Google App Engine optimizations

Google App Engine

I have developed a few web applications powered by Google App Engine since its launch in May. It has been a fairly easy transition from my traditional programming in Python and Django backed by MySQL to the distributed App Engine environment, Bigtable, and the limitations of each. I have learned a few App Engine best practices over over the past month and would like to share some best practices for App Engine development gained mostly through trial and error. In this post I will share data optimization tips for Google’s hosted Bigtable instance, reduce the errors and resource usage of your application, and add a few steps to your deployment checklist.

Key-based lookups

I program Django applications referenced by a set of short unique object labels named slugs. A slug column is uniquely queried across a model and easily indexed for fast scans. In the Bigtable world of Google App Engine slugs are optimally stored as a model’s key name. Key names are limited to 500 bytes and must be unique across your defined entity. This unique key lookup directly copies the entity into memory without needing to scan an entire distributed hashtable.

Entity key names provide very fast lookups for developers who like to plan ahead. You cannot alter the key name once it’s set and it cannot start with a number or underscores. If you can accept these limitations within your code you’ll experience an even snappier reads from your data store.

Reduce indexed columns

It’s tempting to choose a Datastore property by its input helper or based on names similar to a SQL equivalent. So what’s the difference between a short String and Text? An index.

According to Guido, a 300 byte string stored as Text is the same size as String but without an index. If you have a short string you never query or sort you’ll optimize your data queries if it’s stored as Text.

Define a favicon

App Engine developers should define favicon.ico, robots.txt, and other frequently requested file paths. Google App Engine logs frequent errors inside your administrative console if it has to hunt for your icon with every browser request.

Define the location of your static favicon file directly from app.yaml for fast response times:

- url: /favicon.ico
  static_files: static/favicon.ico
  upload: static/favicon.ico

You should follow a similar pattern for robots.txt and optionally the verification files from Google Webmaster Tools, Yahoo! Site Explorer, and Windows Live Search.

Define default 400 and 500 response templates

Your site is not perfect. Visitors will inevitably request pages that do not exist or generate an internal server error. Your site should define default templates for 404 and 500 status codes or risk displaying whatever is sitting on Google’s NetScaler.
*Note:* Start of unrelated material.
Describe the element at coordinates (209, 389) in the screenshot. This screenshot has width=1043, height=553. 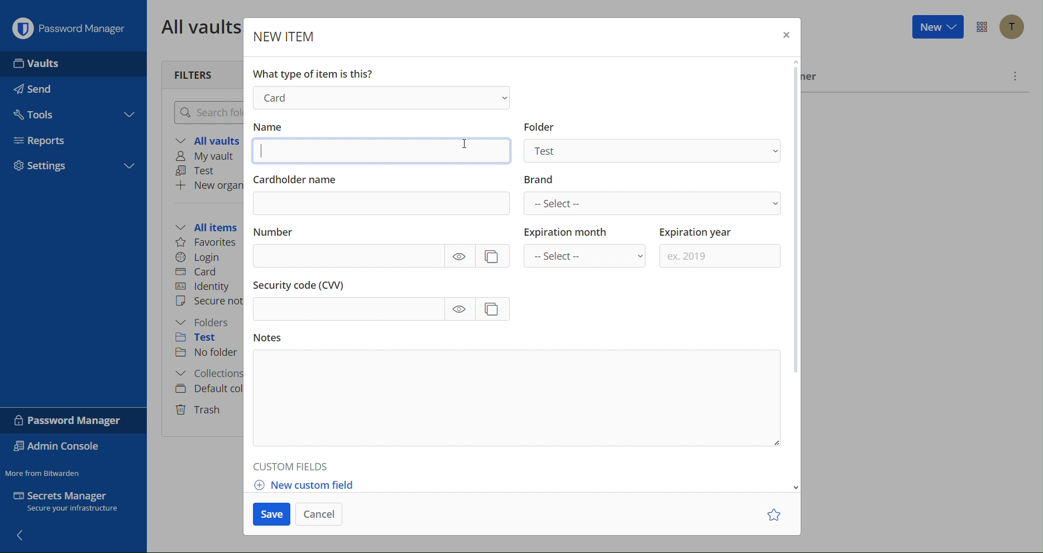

Google App Engine default 500 page

The screenshot above shows an error page of an App Engine application without a defined 500 handler. A link on the page suggests a visit to Google’s support website where your visitors will find no support options of interest.

Django developers should define 404.html and 500.html in your app‘s templates directory. Django will load and render each file for the default page_not_found and server_error views respectively.

Deploy and request

Developers should prime Google’s distributed server networks by issuing requests for key URLs a few minutes after deploy. These automated requests trigger your memcache storage and distribute your app instance across Google’s distributed servers. The first request requires more CPU cycles and memory than subsequent requests as Google tries to prioritize active application instances and their versions. You can speed things up by always issuing one or more requests after a successful deploy.

This process is not unlike flushing and re-populating CDN PoPs with new content from your origin server or propagating dynamic handlers across your front-end cluster. It’s best to kick off the process early and have the latest version of your content waiting for new visitors on subsequent requests.

Summary

Google App Engine simplifies the scaling process but is not a magic cloud that will erase all latency and resource usage issues in your app. App Engine requires new approaches to data storage, data latency, and resource requirements in a metered and opaque environment. Hopefully my trials and experience will speed up your App Engine web apps as you create new services in the cloud.